Blizzcon Skipping 2024 Could Be Fine, Could Be A Bad Omen

Image: Blizzard Entertainment
Image: Blizzard Entertainment

One year after it came back, Blizzcon, Blizzard’s once-annual dedicated event, isn’t returning for 2024. While the Overwatch and Warcraft developer plans to show off more of its games at different events throughout the year, Blizzcon has been a center point for the studio’s community since it began in 2005. Blizzcon has taken a few years off here and there (including a three-year stretch from 2020 to 2022), but the 2024 cancelation comes at such a troubling time for the company that it does merit examining. It can be read as a pretty normal occurrence considering what Blizzard’s planned release schedule looks like, but given the results of the company’s acquisition by Microsoft, some fans are understandably concerned.

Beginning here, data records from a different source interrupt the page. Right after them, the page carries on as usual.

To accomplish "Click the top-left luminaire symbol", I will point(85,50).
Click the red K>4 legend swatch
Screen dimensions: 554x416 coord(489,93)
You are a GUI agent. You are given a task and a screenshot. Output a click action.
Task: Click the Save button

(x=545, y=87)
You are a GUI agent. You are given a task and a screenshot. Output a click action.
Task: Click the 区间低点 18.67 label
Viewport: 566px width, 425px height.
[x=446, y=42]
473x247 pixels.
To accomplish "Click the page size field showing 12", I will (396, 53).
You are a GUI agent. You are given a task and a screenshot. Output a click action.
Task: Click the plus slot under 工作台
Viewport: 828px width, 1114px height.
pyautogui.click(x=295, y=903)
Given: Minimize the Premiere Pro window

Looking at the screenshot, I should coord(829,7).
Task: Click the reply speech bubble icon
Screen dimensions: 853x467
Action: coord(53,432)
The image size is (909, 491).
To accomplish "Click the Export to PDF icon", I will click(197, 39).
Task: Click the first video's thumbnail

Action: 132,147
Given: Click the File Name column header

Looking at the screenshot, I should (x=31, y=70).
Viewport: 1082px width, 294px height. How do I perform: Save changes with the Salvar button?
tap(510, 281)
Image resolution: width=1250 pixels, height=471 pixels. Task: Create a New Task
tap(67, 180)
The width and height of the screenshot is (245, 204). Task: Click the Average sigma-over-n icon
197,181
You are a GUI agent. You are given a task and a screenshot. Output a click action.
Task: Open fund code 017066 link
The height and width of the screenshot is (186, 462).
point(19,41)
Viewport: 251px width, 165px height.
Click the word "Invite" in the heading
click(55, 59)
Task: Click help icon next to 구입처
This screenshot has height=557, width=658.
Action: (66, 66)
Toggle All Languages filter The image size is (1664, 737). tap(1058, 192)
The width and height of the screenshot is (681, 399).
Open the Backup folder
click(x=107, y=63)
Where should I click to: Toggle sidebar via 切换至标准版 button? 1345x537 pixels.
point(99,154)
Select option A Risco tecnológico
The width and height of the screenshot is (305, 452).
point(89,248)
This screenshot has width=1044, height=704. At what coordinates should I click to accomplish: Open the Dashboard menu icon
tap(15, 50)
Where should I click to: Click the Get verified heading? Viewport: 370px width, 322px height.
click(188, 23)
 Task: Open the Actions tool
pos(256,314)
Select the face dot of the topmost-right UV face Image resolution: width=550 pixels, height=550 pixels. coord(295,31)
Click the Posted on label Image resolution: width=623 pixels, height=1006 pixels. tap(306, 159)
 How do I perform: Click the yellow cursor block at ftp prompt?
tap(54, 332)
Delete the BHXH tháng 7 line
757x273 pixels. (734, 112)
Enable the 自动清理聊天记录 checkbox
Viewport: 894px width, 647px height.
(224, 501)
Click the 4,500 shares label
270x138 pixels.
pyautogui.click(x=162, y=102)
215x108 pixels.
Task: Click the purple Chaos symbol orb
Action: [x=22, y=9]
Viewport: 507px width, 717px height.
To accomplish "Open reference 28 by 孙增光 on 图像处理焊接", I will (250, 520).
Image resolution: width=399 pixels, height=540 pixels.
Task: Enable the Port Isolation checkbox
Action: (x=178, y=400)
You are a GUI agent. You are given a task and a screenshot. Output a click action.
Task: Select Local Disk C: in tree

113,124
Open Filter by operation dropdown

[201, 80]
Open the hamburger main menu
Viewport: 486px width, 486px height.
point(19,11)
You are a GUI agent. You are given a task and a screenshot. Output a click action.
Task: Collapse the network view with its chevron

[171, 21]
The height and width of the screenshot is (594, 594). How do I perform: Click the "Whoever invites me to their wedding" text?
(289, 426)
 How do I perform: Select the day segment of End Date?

Maybe we don’t need a Blizzcon in 2024

Blizzcon has been a gathering ground for Blizzard fans annually for most of the last several Octobers or Novembers, but the company is changing up its approach this year with “multiple, global, in-person events” to celebrate the 30th anniversary of Warcraft. This covers one of the company’s pillar franchises in a big year, as this is an expansion year for World of Warcraft. The War Within expansion is set to launch sometime in 2024, with some speculating it will launch around August. Diablo IV, meanwhile, also has an expansion arriving this year, with Vessel of Hatred set for sometime in “late 2024.” That could mean a lot of things, but given that it’s not “holiday 2024,” it could certainly be out before a 2024 Blizzcon would have taken place. That leaves Overwatch 2, which is in the weirdest spot of all Blizzard’s games right now. While it’s still rolling out heroes, modes, and patches at a regular cadence, there are reports that Blizzard has canceled the game’s planned story campaign. The company hasn’t officially stated as much, but there’s presumably bad news waiting in the wings. Without that part of the game to tout, Blizzard has already talked about most of what’s coming for Overwatch 2 this year at Blizzcon 2023.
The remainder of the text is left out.